The amount of vitamin produced depends on the skin colour of the individual, the time of day and year when the individual is exposed to the sun, and the latitude. A sufficient amount of vitamin D, which the body needs, is formed if the skin of the face and hands are exposed to sunlight for 5-10 minutes a day. It is important that we are directly exposed to sunlight and that we do not use sunscreen. After a few minutes of sunbathing, of course, use a protective cream and move to the shade.
With normal exposure to sunlight, 20-50 micrograms of vitamin D are synthesised in the skin daily. Sunscreen cannot exceed adequate amounts of vitamin D, as the body produces only as much as it needs. According to the recommendations of the European Food Safety Authority (EFSA), adults need 20 micrograms per day, which is equivalent to 800 international units (IU).
People who spend most of their time indoors or living in northern latitudes can only get enough vitamin D through dietary supplements, as they cannot get enough of it even with a balanced diet. The problem of sufficient intake occurs mainly in winter, as we are less exposed to sunlight than in summer.
In general, vitamin D is known primarily for its effect on bone health. Recently, however, there is growing evidence that vitamin D also plays an important role in the regulation of the immune system. In fact, it has been known for more than twenty years that vitamin D3 or. its active metabolite acts as a potent immunomodulator. Epidemiological studies have shown that vitamin D3 deficiency correlates with an increased incidence of certain autoimmune diseases, including multiple sclerosis, rheumatoid arthritis, diabetes, systemic lupus erythematosus, and chronic inflammatory bowel disease. In people with pre-existing autoimmune disease, vitamin D3 intake has been shown to inhibit disease progression.The effects of adequate vitamin D3 intake are also seen in infections. The incidence of H.pylori infections, influenza infections, and infections with certain respiratory viruses have been shown to be inversely proportional to the amount of vitamin D3 ingested. The role of vitamin D3 is also being studied in some types of cancer, where data suggest its anti-tumor properties.

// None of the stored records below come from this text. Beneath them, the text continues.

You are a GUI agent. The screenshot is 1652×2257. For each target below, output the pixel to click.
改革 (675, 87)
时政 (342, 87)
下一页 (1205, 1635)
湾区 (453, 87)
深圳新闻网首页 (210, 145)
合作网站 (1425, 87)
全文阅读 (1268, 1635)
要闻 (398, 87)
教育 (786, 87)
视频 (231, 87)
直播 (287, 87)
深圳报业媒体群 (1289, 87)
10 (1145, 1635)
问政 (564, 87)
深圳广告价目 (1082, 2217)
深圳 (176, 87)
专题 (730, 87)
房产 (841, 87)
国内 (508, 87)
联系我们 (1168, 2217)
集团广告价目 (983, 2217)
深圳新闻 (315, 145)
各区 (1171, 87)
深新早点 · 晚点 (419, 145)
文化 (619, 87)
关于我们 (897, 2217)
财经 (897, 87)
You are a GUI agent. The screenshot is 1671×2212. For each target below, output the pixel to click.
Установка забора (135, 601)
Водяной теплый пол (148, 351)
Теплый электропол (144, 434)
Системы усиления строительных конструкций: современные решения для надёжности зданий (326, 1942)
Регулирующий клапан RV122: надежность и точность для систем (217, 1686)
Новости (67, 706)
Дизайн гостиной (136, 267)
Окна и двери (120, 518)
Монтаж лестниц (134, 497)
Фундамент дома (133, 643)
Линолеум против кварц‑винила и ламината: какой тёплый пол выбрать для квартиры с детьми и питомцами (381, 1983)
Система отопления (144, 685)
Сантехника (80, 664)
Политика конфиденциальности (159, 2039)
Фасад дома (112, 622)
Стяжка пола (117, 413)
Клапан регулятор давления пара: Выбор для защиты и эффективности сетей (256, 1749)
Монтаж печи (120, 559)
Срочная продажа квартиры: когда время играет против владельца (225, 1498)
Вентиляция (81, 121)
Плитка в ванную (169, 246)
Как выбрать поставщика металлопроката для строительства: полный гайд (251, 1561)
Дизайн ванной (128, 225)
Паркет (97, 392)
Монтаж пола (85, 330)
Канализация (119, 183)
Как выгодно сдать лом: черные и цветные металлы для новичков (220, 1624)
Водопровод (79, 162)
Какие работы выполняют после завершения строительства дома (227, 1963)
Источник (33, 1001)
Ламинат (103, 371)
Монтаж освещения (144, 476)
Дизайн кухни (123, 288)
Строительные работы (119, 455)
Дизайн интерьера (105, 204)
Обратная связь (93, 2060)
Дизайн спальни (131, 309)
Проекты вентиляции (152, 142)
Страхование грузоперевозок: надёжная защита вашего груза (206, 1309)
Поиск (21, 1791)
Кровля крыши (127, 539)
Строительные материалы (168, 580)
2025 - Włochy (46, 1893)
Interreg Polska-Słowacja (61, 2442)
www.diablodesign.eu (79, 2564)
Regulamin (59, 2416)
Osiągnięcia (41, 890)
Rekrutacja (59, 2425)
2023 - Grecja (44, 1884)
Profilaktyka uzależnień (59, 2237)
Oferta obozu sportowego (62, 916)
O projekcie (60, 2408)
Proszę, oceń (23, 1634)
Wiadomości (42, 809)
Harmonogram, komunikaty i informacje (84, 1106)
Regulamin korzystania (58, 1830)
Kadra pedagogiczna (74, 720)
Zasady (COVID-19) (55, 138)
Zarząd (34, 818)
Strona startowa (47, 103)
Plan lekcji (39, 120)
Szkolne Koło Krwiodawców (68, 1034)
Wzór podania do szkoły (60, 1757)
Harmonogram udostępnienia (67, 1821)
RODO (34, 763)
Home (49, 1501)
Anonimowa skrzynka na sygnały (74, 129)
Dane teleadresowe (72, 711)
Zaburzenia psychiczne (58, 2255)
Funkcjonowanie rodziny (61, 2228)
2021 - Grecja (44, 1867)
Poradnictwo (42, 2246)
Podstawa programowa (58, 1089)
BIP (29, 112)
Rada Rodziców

Vitamin D3 deficiency in the body is manifested by the occurrence of osteomalacia in adults and rickets in children, bone and muscle pain. A low supply of vitamin D3 contributes to the development of osteoporosis in old age. Mild signs of vitamin D deficiency are exhaustion, muscle and bone pain. Those with very low levels of vitamin D are significantly more susceptible to developing any viral infection.
With age, the ability to produce vitamin D in the skin is significantly reduced. The skin is too thin, with too little subcutaneous cholesterol. If this is accompanied by a limited stay outdoors, which is a common occurrence, then it makes sense to take dietary supplements with vitamin D.
Vitamin D deficiency is indeed a real pandemic, affecting at least 80% of the population in developed countries. Let’s be aware that vitamin D deficiency can weaken the immune system and get stronger with it one way or another. I will continue to expose my skin to the sun rays for a few minutes a day.
Sources and literature:
- Janeš, Damjan in Nina Kočevar Glavač: Sodobna kozmetika, 1. Izdaja, Širimo dobro besedo d.o.o., Velenje 2015
- Avtorji Jasna Omersel … : Imunski sistem – ključni obrambni sistem človeškega organizma, Fakulteta za farmacijo, 2017
- Ivan Soče: Novi koronavirus in vitamin D, članek v reviji Večer v nedeljo, 5.4.2020.